A estas alturas de la película es más que evidente que el publicar en un blog no es sinónimo de relevancia. Enric Bruguera, en su obra Los blogs, ofrece una serie de consejos acerca de cómo lograr que tu bitácora -personal, colectiva, corporativa...- alcance el éxito que se espera.
La red es casi infinita. En particular, la blogosfera ha alcanzado unos números que no permiten pensar que la mera existencia de un blog suponga otra cosa que ocupar un espacio minúsculo en el universo de la red. Así pues, hay que seguir una estrategia que nos acerque al fin que nos hemos propuesto: Conseguir la relevancia entre el público que nos hemos fijado como objetivo. Nuestro target, si hablamos en términos de marketing.
Bruguera destaca entre las tecnologías de interacción y las estrategias de comunicación y relación: la actualización, el estilo, los canales de comunicación, enlaces de hipertexto, la sindicación de contenidos, retroenlaces, enlaces recomendados... Todos estos aspectos son, sin duda, fundamentales a la hora de lograr nuestros fines. Sin embargo, hoy existen nuevos elementos tan o más importantes que conviene tener en cuenta: las redes sociales, el posicionamiento -SEO y SEM- y la analítica web.
No es intención de este post profundizar en cada uno de estos aspectos, pues no estoy ni cualificado ni, consecuentemente, en condiciones de suplantar a los expertos en estas materias; pero si al menos de reflexionar acerca de cómo ha cambiado el panorama de la búsqueda de la relevancia y de la reputación en la web durante los últimos años.
El bloguero debe de saber que las redes sociales -facebook, twitter o linkedin- por citar algunas de las que mejor funcionan en este país, se pueden convertir en las mejores aliadas para lograr que nuestros post adquieran la audiencia que buscamos. Cada red social tiene sus características y no producen el mismo tráfico, ni de la misma forma. Conviene saber que los resultados, además, no son inmediatos, pero sí, a la larga, muy relevantes.

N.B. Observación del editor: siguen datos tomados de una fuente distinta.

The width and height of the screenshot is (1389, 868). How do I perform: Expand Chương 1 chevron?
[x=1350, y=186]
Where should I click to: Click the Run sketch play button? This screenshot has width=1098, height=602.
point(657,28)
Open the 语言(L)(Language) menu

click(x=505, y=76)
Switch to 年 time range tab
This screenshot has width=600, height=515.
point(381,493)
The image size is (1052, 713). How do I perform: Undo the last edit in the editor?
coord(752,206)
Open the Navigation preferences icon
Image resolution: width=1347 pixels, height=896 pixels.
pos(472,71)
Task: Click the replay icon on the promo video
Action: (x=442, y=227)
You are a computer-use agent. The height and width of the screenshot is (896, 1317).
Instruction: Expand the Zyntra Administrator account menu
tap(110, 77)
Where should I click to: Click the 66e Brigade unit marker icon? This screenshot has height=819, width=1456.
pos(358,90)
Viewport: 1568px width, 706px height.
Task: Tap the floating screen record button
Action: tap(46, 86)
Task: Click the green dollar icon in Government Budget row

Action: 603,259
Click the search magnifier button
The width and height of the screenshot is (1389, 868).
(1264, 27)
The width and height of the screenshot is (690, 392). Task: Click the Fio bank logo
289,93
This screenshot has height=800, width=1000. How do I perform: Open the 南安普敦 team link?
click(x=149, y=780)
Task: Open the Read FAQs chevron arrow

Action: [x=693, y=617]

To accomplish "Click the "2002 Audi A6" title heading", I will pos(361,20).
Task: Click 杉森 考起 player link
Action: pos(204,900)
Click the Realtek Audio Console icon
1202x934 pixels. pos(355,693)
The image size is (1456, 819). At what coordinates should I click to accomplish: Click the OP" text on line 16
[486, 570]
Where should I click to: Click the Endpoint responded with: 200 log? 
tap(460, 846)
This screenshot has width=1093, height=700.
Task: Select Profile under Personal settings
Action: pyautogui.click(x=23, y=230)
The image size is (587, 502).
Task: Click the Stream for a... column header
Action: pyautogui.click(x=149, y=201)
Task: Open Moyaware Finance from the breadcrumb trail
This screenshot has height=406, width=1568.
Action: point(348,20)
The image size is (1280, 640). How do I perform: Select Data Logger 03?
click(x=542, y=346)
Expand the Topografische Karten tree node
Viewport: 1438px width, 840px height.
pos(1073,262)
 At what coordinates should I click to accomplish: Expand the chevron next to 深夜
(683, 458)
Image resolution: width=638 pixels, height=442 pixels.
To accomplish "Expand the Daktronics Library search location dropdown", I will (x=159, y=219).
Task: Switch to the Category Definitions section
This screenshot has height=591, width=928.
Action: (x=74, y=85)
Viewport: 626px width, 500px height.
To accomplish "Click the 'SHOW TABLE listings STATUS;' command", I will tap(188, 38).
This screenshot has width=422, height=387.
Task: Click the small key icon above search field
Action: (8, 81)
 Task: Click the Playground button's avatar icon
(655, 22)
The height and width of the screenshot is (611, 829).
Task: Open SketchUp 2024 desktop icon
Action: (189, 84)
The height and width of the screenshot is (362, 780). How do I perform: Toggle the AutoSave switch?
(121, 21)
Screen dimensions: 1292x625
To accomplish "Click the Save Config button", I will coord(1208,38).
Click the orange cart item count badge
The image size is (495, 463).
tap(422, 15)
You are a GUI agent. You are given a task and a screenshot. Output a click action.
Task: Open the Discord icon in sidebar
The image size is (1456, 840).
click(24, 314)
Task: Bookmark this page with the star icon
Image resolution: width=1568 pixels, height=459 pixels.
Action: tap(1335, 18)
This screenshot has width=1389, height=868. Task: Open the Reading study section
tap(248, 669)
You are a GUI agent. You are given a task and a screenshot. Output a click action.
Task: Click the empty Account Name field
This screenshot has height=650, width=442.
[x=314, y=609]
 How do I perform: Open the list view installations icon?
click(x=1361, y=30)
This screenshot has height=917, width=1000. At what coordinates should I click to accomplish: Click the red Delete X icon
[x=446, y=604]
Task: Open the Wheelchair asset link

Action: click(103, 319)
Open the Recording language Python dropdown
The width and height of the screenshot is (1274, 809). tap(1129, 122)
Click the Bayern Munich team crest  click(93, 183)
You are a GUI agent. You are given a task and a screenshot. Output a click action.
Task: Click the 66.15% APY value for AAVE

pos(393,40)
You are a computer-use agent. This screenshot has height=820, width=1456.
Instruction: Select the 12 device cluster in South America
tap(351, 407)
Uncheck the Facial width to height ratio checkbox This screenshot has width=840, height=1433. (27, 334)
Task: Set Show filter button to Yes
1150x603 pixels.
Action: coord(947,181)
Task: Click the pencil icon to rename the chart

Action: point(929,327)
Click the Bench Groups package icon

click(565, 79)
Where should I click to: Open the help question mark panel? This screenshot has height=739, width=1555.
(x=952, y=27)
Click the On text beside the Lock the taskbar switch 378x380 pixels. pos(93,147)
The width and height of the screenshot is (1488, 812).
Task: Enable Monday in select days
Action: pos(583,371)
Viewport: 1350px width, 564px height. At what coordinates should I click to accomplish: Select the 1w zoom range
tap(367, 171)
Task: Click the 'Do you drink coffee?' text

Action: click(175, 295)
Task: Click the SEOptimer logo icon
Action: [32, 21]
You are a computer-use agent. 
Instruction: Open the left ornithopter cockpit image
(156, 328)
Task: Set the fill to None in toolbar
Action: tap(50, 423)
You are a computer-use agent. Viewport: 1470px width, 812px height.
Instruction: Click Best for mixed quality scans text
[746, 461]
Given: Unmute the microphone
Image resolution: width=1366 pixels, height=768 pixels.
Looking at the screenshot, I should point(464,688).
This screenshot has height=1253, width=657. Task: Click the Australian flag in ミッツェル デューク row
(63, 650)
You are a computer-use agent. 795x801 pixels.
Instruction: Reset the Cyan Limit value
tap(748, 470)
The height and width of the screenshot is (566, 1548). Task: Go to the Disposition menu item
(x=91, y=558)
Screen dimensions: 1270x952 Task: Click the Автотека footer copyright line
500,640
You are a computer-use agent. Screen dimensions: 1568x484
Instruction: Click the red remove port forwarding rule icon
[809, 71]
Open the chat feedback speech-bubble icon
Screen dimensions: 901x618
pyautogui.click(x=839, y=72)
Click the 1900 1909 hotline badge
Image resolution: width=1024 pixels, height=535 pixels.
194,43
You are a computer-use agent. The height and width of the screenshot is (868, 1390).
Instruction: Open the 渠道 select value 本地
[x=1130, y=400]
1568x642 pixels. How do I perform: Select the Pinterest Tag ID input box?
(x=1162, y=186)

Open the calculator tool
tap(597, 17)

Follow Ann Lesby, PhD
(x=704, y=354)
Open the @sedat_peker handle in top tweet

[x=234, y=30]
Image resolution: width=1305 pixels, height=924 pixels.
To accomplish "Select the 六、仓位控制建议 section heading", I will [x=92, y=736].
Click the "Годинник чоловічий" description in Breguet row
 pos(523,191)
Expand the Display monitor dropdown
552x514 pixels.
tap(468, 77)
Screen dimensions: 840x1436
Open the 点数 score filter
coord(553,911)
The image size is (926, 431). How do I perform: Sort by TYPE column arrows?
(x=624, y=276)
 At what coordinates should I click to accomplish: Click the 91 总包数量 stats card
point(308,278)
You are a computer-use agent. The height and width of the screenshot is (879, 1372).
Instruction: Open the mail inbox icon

En cuanto al posicionamiento, existen técnicas ya muy desarrolladas para que nuestra página logre ascender en los buscadores, de tal forma que si alguien espera encontrar una información relacionada con la materia sobre la que trata nuestro blog el buscador situará la página entre las primeras referencias. En un universo casi infinito, los buscadores, fundamentalmente Google, son nuestro mejor socio o el gran enemigo, depende de nuestra pericia. Cabe incluso la posibilidad de pagar por mejorar nuestra posición en el buscador, gracias a lo cual el blog aparecerá en los enlaces patrocinados, sobre las referencias gratuitas o a su derecha.
Por último, y sin ánimo de ser exhaustivo, el recurso de la analítica es fundamental. Cómo si no sabremos del éxito de nuestra página... La analítica se ha transformado en una ciencia en la que las empresas están invirtiendo muchos recursos y conocimiento. Al fin, saber quiénes son y cómo se comporta nuestro público es fundamental para satisfacer sus expectativas o adecuarse a sus demandas. Avinash Kaushik puede ser una gran referencia para comenzar nuestra inmersión en la analítica 2.0.

El SEO ese gran acrónimo y por el cual, muchos pierden la cabeza. Lo bueno y lo malo de internet hoy en día, es que alguien con capacidad tecnológica es posible que disponga de más repercusión que alguien con capacidad intelectual. Me recuerda a épocas pasadas, donde los raros eran los intelectuales y los listos eran los fanfarrones...
ResponderEliminarHola de nuevo Alberto:
ResponderEliminarTienes razón en que hay interesantes webs y reflexiones de gran valor que caen en saco roto a causa de su invisibilidad en la red. Por eso, en este post, quería añadir datos que en el libro de Bruguera no se recogen, quizás porque cuando escribió el texto aún no se habían extendido las prácticas a las que hago referencia en mi entrada.